Manche Leute halten deine Version von R. Kellys „The World’s Greatest“ für Ironie. Du hast den Song gecovert, weil er ein guter Song ist?

Das stimmt.

Dasselbe gilt für Mariah Careys „Can’t Take That Away.“ Passiert es häufiger, dass die Leute deine Intentionen missinterpretieren?

Das passiert manchmal. Der Mariah-Carey-Song ist ein cooles Beispiel. Ich habe ihn vor ein paar Jahren mit dem HipHop-Produzenten Buddah Monk aufgenommen, für die Compilation GUILT BY ASSOCIATI-ON. Jahre später war die Compilation immer noch nicht veröffentlicht. Ich mochte die Aufnahme aber, deshalb nahm ich sie auf die B-Seite einer 7-Inch, ohne Credits, so dass nicht ersichtlich wurde, dass das ein Mariah-Carey-Song ist. Ich dachte, es würde Mariah Carey nicht viel ausmachen, weil die Tantiemen aus der Veröffentlichung einer B-Seite auf einer Bonnie-„Prince“-Billy-Single vernachlässigbar sind. Die Leute hörten den Song und mochten ihn, aber keiner kannte das Original. Ein halbes Jahr später wurde die Compilation dann veröffentlicht, und die Leute erfuhren, dass es ein Mariah-Carey-Song war. Manche fanden ihn dann immer noch gut, andere aber waren verärgert und fühlten sich betrogen, wieder andere waren der Meinung, dass da Ironie im Spiel war. Für mich ist „Can’t Take That Away“ einfach ein starker Song, vor allem im Zusammenhang mit Mariah Careys Erfolg und ihrem Kampf mit ihrer musikalischen Identität. Er entstand, als sie diesen schrecklichen Nervenzusammenbruch hatte. Als ich vor diesem Hintergrund den Song hörte, dachte ich, oh, das ist so heftig, einfach unglaublich. Wenn Britney Spears einen Song schreiben würde, der ihren Wahnsinn widerspiegelt, wäre das großartig, im Gegensatz zu dem Mist, den sie veröffentlicht. Ich glaube aber nicht, dass sie so ein tiefgründiger Charakter wie Mariah Carey ist.

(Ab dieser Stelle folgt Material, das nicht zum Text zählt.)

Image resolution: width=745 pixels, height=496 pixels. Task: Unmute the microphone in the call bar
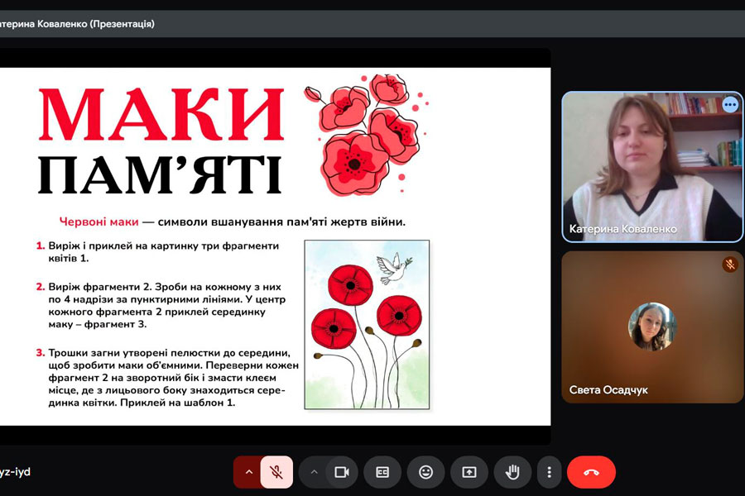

Was fasziniert dich so an R. Kelly?

Für ihn gilt wie für die meisten Musiker, die ich sehr verehre und innig liebe: Ich weiß es nicht. Manche Musiker gehen übers rationale Denken hinaus und direkt in mein Herz und in meine Seele. Ich vertraue ihnen, obwohl ich weiß, dass es Menschen sind, die jede Menge Fehler haben. Mich fasziniert fast jeder Song von R. Kelly, weil es immer wieder diese Wendungen gibt auf einem Kurs, der einen Flow hat.